As explained, the proposed approach may be implemented in a software architecture. So, embodiments may also provide a computer program comprising instructions which, when the computer program is executed by a computer, cause the computer to carry out the proposed method.

As well, the proposed approach can be implemented in an apparatus, as laid out in more detail below with reference to Fi. 3.

Fig. 3 shows a block diagram schematically illustrating an embodiment of such an apparatus 300. The apparatus comprises one or more interfaces 310 for communication and a data processing circuit 320 configured to execute the proposed method.

In embodiments, the one or more interfaces 310 may comprise wired and/or wireless interfaces for transmitting and/or receiving communication signals in connection with the execution of the proposed concept. In practice, the interfaces, e.g., comprise pins, wires, antennas, and/or the like. As well, the interfaces may comprise means for (analog and/or digital) signal or data processing in connection with the communication, e.g., filters, samples, analog-to-digital converters, signal acquisition and/or reconstruction means as well as signal amplifiers, compressors and/or any encryption/decryption means.

The data processing circuit 320 may correspond to or comprise any type of programable hardware.
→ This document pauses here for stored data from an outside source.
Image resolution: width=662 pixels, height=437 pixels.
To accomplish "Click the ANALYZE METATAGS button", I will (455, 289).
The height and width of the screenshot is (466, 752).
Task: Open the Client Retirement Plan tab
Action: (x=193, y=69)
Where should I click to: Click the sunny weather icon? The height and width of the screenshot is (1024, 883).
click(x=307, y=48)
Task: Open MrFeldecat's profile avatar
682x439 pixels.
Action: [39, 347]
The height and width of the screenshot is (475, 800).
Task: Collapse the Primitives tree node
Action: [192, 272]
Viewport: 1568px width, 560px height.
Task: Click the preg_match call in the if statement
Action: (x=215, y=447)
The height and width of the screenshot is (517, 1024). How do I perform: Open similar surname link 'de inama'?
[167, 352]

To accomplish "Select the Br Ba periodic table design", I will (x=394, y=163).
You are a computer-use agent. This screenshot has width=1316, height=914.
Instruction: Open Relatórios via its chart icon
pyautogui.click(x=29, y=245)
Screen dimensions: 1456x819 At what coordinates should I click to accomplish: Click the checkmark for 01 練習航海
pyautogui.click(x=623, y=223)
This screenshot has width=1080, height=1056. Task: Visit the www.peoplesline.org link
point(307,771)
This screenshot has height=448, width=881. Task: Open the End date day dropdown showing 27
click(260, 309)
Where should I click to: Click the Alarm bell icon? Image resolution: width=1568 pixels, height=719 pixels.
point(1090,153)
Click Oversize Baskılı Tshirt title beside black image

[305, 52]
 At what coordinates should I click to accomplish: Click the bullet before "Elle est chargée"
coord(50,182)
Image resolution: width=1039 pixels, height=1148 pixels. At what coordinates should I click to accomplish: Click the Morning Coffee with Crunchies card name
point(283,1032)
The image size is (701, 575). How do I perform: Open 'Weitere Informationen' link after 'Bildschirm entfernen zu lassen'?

So, examples of the data processing circuit 320, e.g., comprise a memory, microcontroller, field programable gate arrays, one or more central, and/or graphical processing units. To execute the proposed method, the data processing circuit 320 may be configured to access or retrieve an appropriate computer program for the execution of the proposed method from a memory of the data processing circuit 320 or a separate memory which is communicatively coupled to the data processing circuit 320.

In practice, the proposed apparatus may be installed on a vehicle. So, embodiments may also provide a vehicle comprising the proposed apparatus. In implementations, the apparatus, e.g., is (part or a component of) an electronic control unit (ECU) for a vehicle.

However, the skilled person will appreciate that the proposed approach may be also implemented in various applications (other than automotive applications) as well.

In the foregoing description, it can be seen that various features are grouped together in examples for the purpose of streamlining the disclosure. This method of disclosure is not to be interpreted as reflecting an intention that the claimed examples require more features than are expressly recited in each claim. Rather, as the following claims reflect, subject matter may lie in less than all features of a single disclosed example. Thus, the following claims are hereby incorporated into the description, where each claim may stand on its own as a separate example. While each claim may stand on its own as a separate example, it is to be noted that, although a dependent claim may refer in the claims to a specific combination with one or more other claims, other examples may also include a combination of the dependent claim with the subject matter of each other dependent claim or a combination of each feature with other dependent or independent claims. Such combinations are proposed herein unless it is stated that a specific combination is not intended. Furthermore, it is intended to include also features of a claim to any other independent claim even if this claim is not directly made dependent to the independent claim.

Although specific embodiments have been illustrated and described herein, it will be appreciated by those of ordinary skill in the art that a variety of alternate and/or equivalent implementations may be substituted for the specific embodiments shown and described without departing from the scope of the present embodiments. This application is intended to cover any adaptations or variations of the specific embodiments discussed herein. Therefore, it is intended that the embodiments be limited only by the claims and the equivalents thereof.